Why Are My Nails Peeling After 50?

A mature woman's hand reaching toward an open Vyelle tub and scoop, illustrating nutrient support for nails that peel after 50

Short answer: Peeling, splitting nails are common after 50, mostly because lower estrogen, drier nail beds and slower renewal make nails more brittle. Frequent hand-washing, harsh removers and nutrient gaps add to it. What helps most is gentle nail care, protecting them from water and chemicals, and making sure you're getting nutrients like zinc that help keep nails normal.

What changes after 50

Nails are made largely of a protein called keratin, and like skin and hair they renew more slowly with age. Falling estrogen around and after menopause reduces moisture in the nail and its surrounding skin, so nails become drier, thinner and more prone to peeling in layers (a pattern doctors call onychoschizia). It's extremely common and usually cosmetic rather than a sign of anything serious.

Everyday habits that make it worse

A lot of peeling is driven by what nails go through day to day: repeated wetting and drying from washing up, hand sanitiser and cleaning products; acetone removers; gel and acrylic manicures; and using nails as tools. Each of these strips moisture or weakens the layers. Cutting back on them often makes more visible difference than anything you swallow.

Nutrients that support normal nails

A genuinely under-supplied nutrient can show up in your nails, so it's worth covering the basics. Zinc helps keep nails normal, as it does for skin and hair. Getting enough overall protein matters too, since nails are built from it — and collagen is one of the raw materials skin, hair and nails draw on. Vitamin C plays a supporting role here, as it helps your body build collagen for skin that works like it should.

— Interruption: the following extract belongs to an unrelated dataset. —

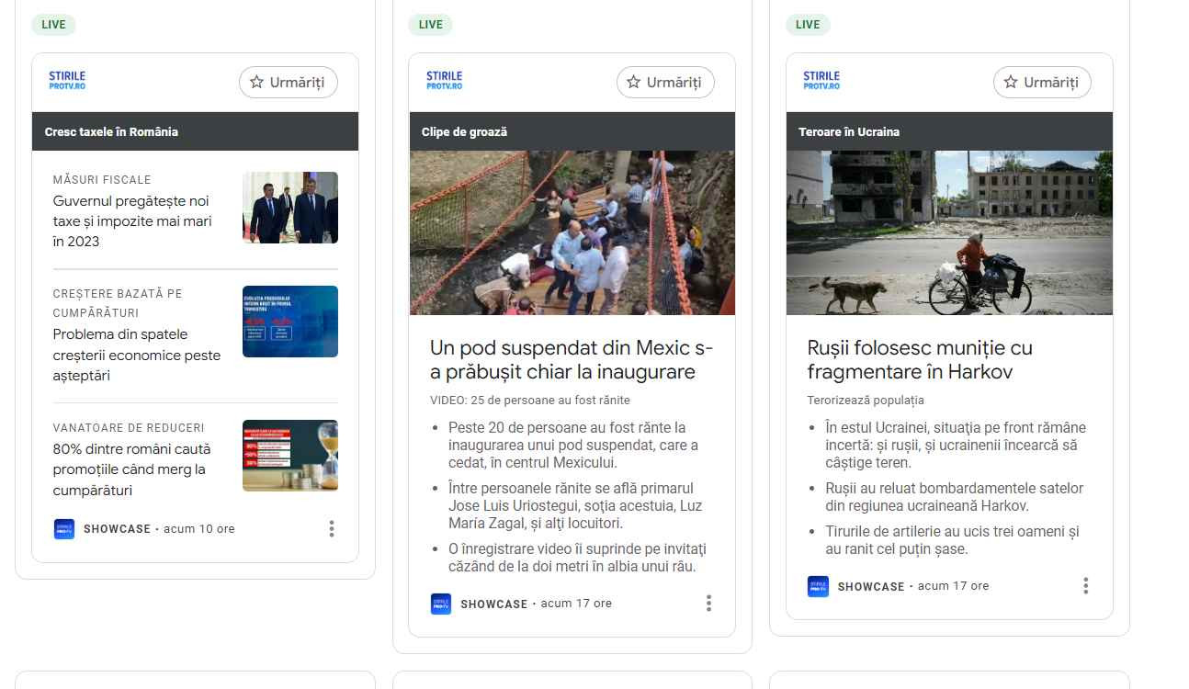
Task: Click Stirile ProTV logo in first card
Action: (67, 81)
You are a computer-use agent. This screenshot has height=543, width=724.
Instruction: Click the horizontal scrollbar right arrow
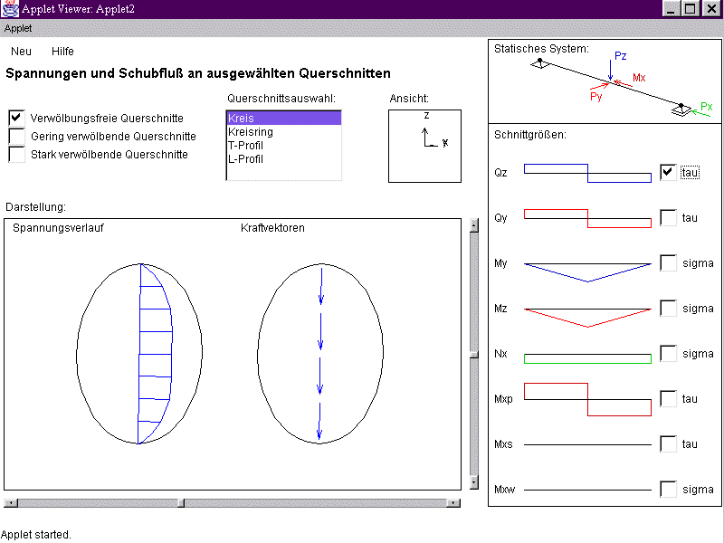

None of these is an overnight fix; nails grow slowly, so give any change a few months.

Gentle care that actually helps

Keep nails on the shorter side while they recover, moisturise hands and cuticles often (especially after washing), wear gloves for wet or cleaning work, choose acetone-free removers and take breaks from gel manicures. A simple, consistent routine tends to beat any single "miracle" product. If nails change colour, shape or thickness suddenly, that's worth showing a doctor rather than treating at home.

Where Vyelle fits

Vyelle Daily Renewal includes zinc (bisglycinate, 10 mg) — which helps keep nails normal — alongside marine collagen (5,000 mg, as a raw material) and vitamin C (200 mg, which helps your body build collagen for skin that works like it should), all in one daily Fresh Lemon drink with every dose disclosed. It's a sensible nutrient baseline to pair with the gentle care above, not a treatment for any nail condition. See what helps hair thinning after menopause, whether collagen works after menopause, the full ingredient list, or view Daily Renewal.

Related questions

Does collagen help peeling nails?

Collagen is one of the raw materials nails draw on, and getting enough protein generally supports normal nails, but it isn't a guaranteed fix for peeling. Gentle care and protecting nails from water and chemicals usually matter just as much. See does collagen work after menopause.

What vitamin deficiency causes peeling nails?

Low intake of nutrients like zinc, iron or protein can show up in the nails, but peeling after 50 is more often about dryness and everyday wear than a true deficiency. If you suspect a deficiency, a blood test through your doctor is the way to confirm it.

How long until my nails improve?

Nails grow slowly — a fingernail takes roughly four to six months to fully replace itself — so give gentler habits and any nutrient changes at least a few months before judging the result.

These statements have not been evaluated by the Food and Drug Administration. This product is not intended to diagnose, treat, cure, or prevent any disease. This page is general information, not medical advice; consult your healthcare provider before starting any new supplement, especially if you take prescription medication.